First-off, these houses are usually empty and have been winterized by the asset management firms that control them on behalf of the banks. That means there is often no power, no heat, no gas, and no water – nothing. The banks have the houses winterized because they don’t want to be charged for he costs of keeping them heated in the winter. If you go into one of these homes, there should be very prominent signs advising you that the house is winterized. That’s a good thing, at least from one point of view. A house that has no power or gas, and thus no heat, and is NOT winterized in Michigan at this time of the year is likely to have (or will have) pipe damage due to freezing of the plumbing. That’s a bad thing and can be very expensive to repair. So look for the winterized signs or for heat to be on in the house (even if it’s just set to 45-50 degrees).
The cost that I talked about above comes into play when you go to inspect one of these winterized houses. Winterization involves more than just shutting off the water. If done properly the company that winterized the house drained the water heater and blew out the pipes, using a compressor – much like they do when your sprinkler system is winterized. That involves time and equipment and has a cost involved. So when you come along with your offer and want to do your inspection, expect the property management company to charge you for the de-winterization and re-winterization of the house or they will insist that you have a professional do it and provide them with proof in the form of a paid receipt. It’s not free, no matter who does it, and normally adds about $200 to the inspection fee. and don't expect them to buy the arguement that you're going to buy the house, so why should you have to pay to re-winterize it. Too many deals fall apart later in the process for them to take that risk. You will have to do it, no matter what.
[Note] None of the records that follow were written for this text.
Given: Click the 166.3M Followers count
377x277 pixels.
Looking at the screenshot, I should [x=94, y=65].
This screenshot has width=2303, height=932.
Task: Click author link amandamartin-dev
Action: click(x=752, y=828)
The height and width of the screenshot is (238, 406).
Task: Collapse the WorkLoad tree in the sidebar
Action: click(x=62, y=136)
So, with a normal inspection cost of about $300-400 you can add the de-/re-winterization cost and all-of-a-sudden, you’ve got $500-600 into a home that you might not even want to buy, once the inspection results are in. I’ve had lots of grumbling buyers walk away from foreclosure properties that had major issues that they didn’t see until the inspection. That amount of money is not a trivial amount to just lose for most buyers. But, for some, the inspection is just the first opportunity to lose on the deal and still not end up with a house.
I had some young, first-time buyers who when through the $500 inspection phase and asked the bank to address two major issues that the inspection uncovered. The bank refused, as most do these days, citing the fact that the price was already low because the house was being sold “As Is.” In this case the buyers signed off on going ahead with the purchase, even though doing so made the earnest money deposit non-refundable (which they were made very aware of at the time). That is a fairly standard clause in the bank documents that you have to sign in order to buy a foreclosed home. This same clause removes as a reason for backing out any issues with financing of the home; so, you can’t come back later and claim that you can’t get a loan. If you are going for an FHA loan there may be lots of issues that need to be dealt with in order to qualify and the banks jujst aren't in a mood to do any of the repairs - so consider that, too. In the example that I'm using, two weeks later the young couple changed their minds, after considering all of the work that would be required to make the house really livable. By that time, it was too late. They lost their $1,000 earnest money deposit, too. That was quite an expensive lesson ($1,600) learned for them.
So, even if you don’t end up owning a money pit house, just the process of trying to buy one can be expensive. As a Realtor, I feel and obligation to warn and advise my clients about the risks involved, but I cannot make the decisions for them. I felt terrible about the young couple who lost their earnest money, but I had been very clear with them about the consequences of signing-off on the “As Is” acceptance of the inspection results. The inspection is your only real out on these foreclosure homes, so use it wisely.
There are some great deals out there and many foreclosed homes have little wrong with them; but, many are wrecks that someone has abused and should be avoided. You can tell if you’re in a real monster, because they’ve been stripped or vandalized or just deteriorated noticeably. Sometimes you just can’t tell until you do the inspection. And please, don’t let the $500-600 that you spend for the inspection become a ball and chain that drags you down into a pit. If the results are bad, get out immediately and feel fortunate to have escaped. If you don’t have $500-600 that you can afford to lose, then stop looking at foreclosed houses! They are a gamble and like any gamble you have to know your limits.